Monday, January 25, 2010

2010 Sundance Film Festival Screens More Films That Will Probably Never Show in Your Neighborhood


The snowflakes are falling in Park City, Utah almost faster than the hopes of the creators of many of the Sundance Film Festival’s unsold movies for failing to realize that only the low-budget dramas with indie guitar will rise up to be the talk of the town.   Time to break out the Uggs and traipse through the snowy cinema landscape.

“Entombed,” the Ryan Reynolds thriller, screened very solidly over the weekend.  Industry insiders believe a deal for the movie – in which a civilian bus driver held for ransom in Iraq tries to escape from being buried in a casket using only his cellphone and his abdominal muscles – could happen as early as the next festival.

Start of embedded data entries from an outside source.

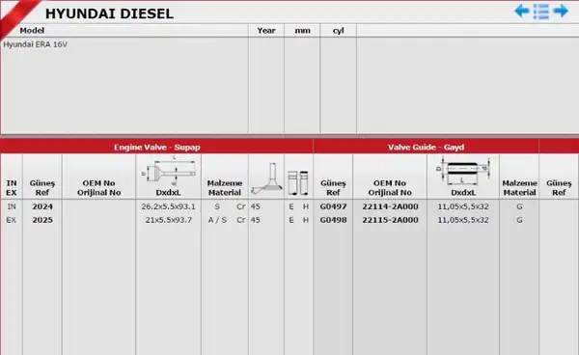Click guide reference G0498
The image size is (579, 355).
[333, 220]
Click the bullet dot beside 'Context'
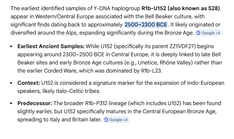 12,83
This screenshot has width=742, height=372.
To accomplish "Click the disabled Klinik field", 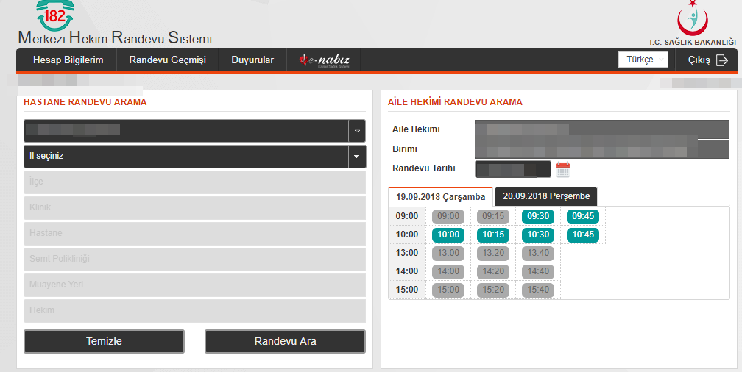I will (194, 207).
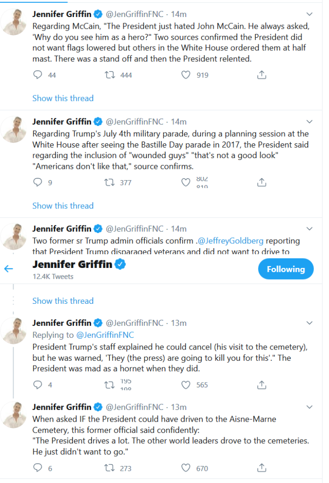Like the tweet with 565 likes
Viewport: 329px width, 483px height.
click(186, 385)
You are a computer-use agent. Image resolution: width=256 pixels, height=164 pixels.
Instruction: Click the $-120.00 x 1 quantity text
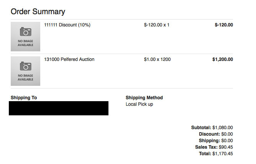click(157, 25)
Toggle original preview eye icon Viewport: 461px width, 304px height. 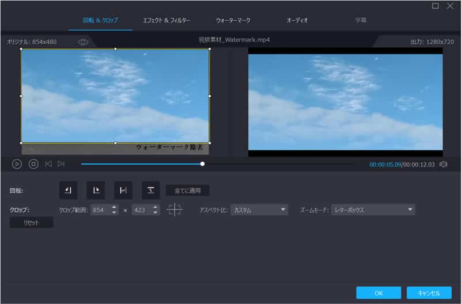(x=83, y=42)
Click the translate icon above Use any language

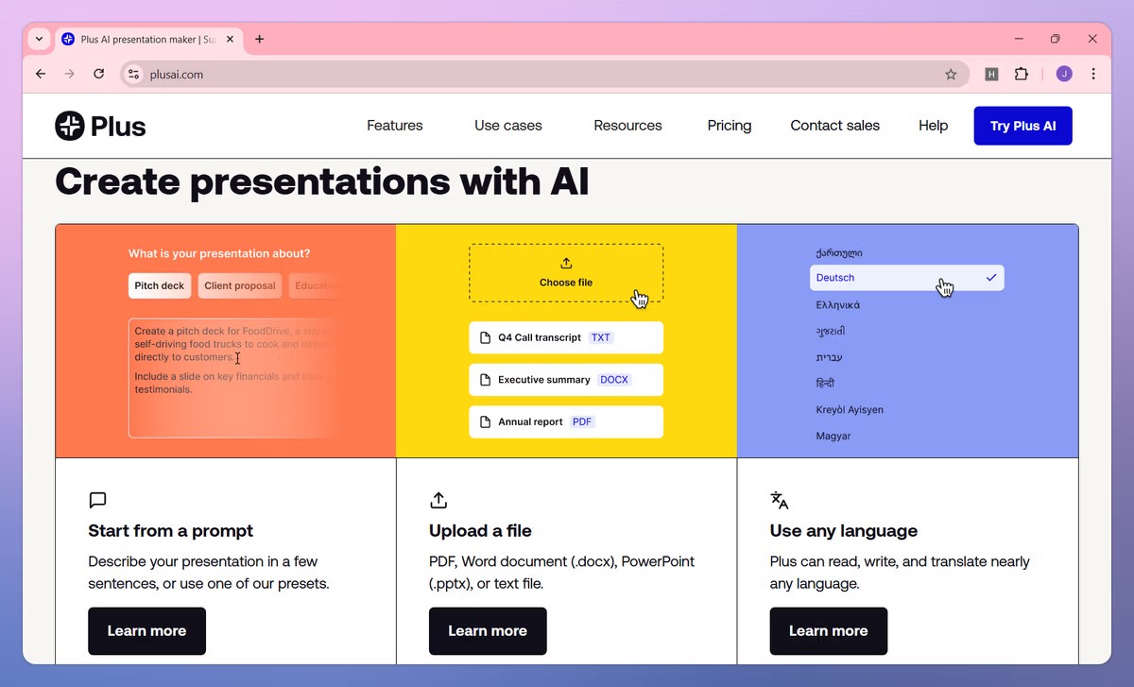779,500
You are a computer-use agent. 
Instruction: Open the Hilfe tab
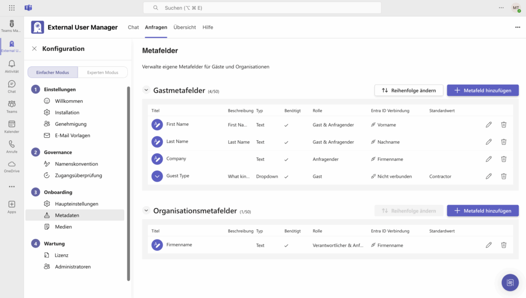pos(208,27)
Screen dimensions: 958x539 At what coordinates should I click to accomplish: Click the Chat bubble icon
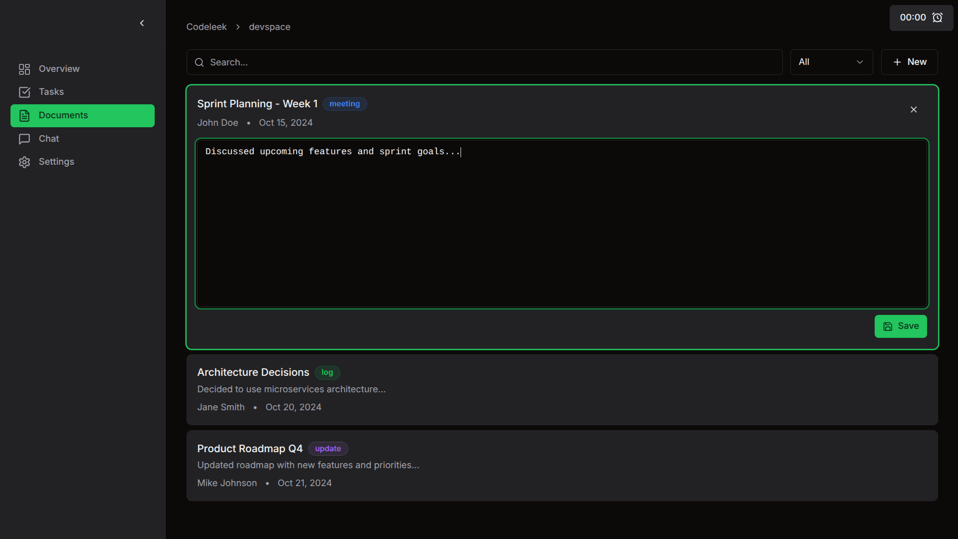[24, 139]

In a more traditional vein, the dramedy “Dorkus” has been causing a bidding war amongst indie buyers after its premiere last Friday.  It has been described as very similar to “The Hangover,” but without Las Vegas, or any chance whatsoever of seeing fake breasts. 

On a less typical note, the film “Burn to the Bone” a drama about a teenage girl’s search for her missing chemist father whom she hopes will make up for missing child support payments by helping her start a meth lab, generated the most enthusiasm after its screening Sunday afternoon.

Meanwhile, a lot of star-studded vehicles, like the one with Kirsten Stewart as Patti Smith and Dakota Fanning as her photographer friend Robert Mapplethorpe, “Robert Models a Nipple Clip,” garnered less favorable reactions over the weekend.  A festival director commented, “Sundance needs to get back to its low-budget roots.  Independent films have never been bound to adhere to any hard and fast codes of production.  The aim is to create art, which means they are not even bound to any self-imposed rules to be entertaining.”